Graham Reid | | 1 min read
“Genre-defying” music is so familiar these days that even though it can mean anything it almost acts as genre in itself – but like “indie”, “world music” and "post-rock” it is just about as meaningless.
This multi-instrumental American four-piece helmed by Nick Urata certainly cross easily between styles – ballet music, “rock” albums, scores for TV and films – and are perhaps best known for their soundtrack to Little Miss Sunshine (or Paddington apparently, if you have kids).
But closer reference points might be Arcade Fire, early Beirut and some of the left-field music which David Byrne has explored.

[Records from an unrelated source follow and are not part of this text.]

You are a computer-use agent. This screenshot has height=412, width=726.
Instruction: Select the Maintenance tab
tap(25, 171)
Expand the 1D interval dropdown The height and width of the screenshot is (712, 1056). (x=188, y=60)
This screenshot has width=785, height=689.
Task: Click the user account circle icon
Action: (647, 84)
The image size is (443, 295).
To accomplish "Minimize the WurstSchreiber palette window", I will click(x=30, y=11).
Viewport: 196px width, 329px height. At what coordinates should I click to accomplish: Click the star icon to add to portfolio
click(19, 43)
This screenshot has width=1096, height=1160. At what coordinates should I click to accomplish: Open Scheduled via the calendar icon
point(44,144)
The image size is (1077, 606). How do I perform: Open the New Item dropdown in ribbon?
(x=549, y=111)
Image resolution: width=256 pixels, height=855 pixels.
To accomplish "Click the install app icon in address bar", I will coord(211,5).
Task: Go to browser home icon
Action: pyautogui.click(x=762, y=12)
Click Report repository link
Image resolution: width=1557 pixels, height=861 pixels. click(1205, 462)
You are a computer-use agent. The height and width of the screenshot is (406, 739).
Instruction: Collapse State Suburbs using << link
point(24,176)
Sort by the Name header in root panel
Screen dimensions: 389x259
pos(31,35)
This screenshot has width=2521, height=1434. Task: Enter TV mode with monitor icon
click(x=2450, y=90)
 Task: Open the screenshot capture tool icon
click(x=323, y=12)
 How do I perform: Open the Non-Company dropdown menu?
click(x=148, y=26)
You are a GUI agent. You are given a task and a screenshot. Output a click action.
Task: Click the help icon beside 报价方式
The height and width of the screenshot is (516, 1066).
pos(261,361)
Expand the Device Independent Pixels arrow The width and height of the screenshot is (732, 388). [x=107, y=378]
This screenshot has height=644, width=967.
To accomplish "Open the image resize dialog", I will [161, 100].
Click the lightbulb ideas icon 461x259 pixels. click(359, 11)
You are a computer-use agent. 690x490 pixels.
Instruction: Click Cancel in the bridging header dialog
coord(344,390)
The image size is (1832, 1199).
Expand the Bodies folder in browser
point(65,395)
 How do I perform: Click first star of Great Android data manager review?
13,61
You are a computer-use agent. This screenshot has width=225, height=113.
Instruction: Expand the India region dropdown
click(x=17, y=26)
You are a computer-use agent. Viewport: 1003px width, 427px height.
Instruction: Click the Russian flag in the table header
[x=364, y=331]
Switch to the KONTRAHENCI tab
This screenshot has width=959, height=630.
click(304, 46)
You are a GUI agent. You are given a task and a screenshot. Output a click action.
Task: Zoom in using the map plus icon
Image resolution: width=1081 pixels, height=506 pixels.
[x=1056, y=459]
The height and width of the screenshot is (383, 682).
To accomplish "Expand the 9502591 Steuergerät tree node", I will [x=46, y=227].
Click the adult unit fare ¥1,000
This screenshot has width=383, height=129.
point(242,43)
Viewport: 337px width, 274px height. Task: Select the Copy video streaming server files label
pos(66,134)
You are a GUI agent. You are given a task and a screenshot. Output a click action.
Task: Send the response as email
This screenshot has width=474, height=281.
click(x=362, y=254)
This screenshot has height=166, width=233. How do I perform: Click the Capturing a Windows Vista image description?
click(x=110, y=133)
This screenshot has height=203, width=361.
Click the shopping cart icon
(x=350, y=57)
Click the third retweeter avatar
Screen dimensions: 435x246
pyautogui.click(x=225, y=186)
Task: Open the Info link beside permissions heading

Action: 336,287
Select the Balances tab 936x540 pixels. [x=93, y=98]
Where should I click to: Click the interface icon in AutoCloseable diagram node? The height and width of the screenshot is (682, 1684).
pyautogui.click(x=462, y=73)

Here – aside from the glorious and sometimes sweeping arrangements for orchestra instruments alongside the band on violin, accordion, theremin, tuba and keyboards– the focus comes back onto Urata's swooning and lush vocals and his lyrics which speak of heightened emotions and romance, of a looking back to when the protagonists were finding themselves (“somewhere back in your memory there's a younger, prettier version of me” on Love Letters).
Songs like Love Letters – an orchestrated Springsteen-like sweep of emotion and words – the pop-rock opener Straight Shot (“I can draw a straight line through my mind, right back to the good times”) and the dreamy ballad Done With Those Days (“there's a storm a'comin' . . . heading straight to the centre of this town”) are freighted with metaphors and images wrapped up in arrangements which are supportive and subtle or work in grand gestures with equal success.
At one level this is a kind of art music-gone-rock and reflects Urata's need – after all those diversions – to get back to singing great songs which are reflective but also imbued with an optimism that whatever has happened (“we're too young to die, too gorgeous and way to high, don't dwell on the tragic” on Empty Vessels” things work out.
Even if it can be hard: “I got nothing left to give, just love all the day long” he sings on the dramatic closer Second Chance.
This wonder-filled album sounds like it has come from a black'n'white Fifties melodrama with lavish orchestration and ballads into our world via the best musicals, rock balladeers, Scott Walker before the art music set in, and a melting pot of bands like Arcade Fire and the Doves.
But it always sounds like Devotchka.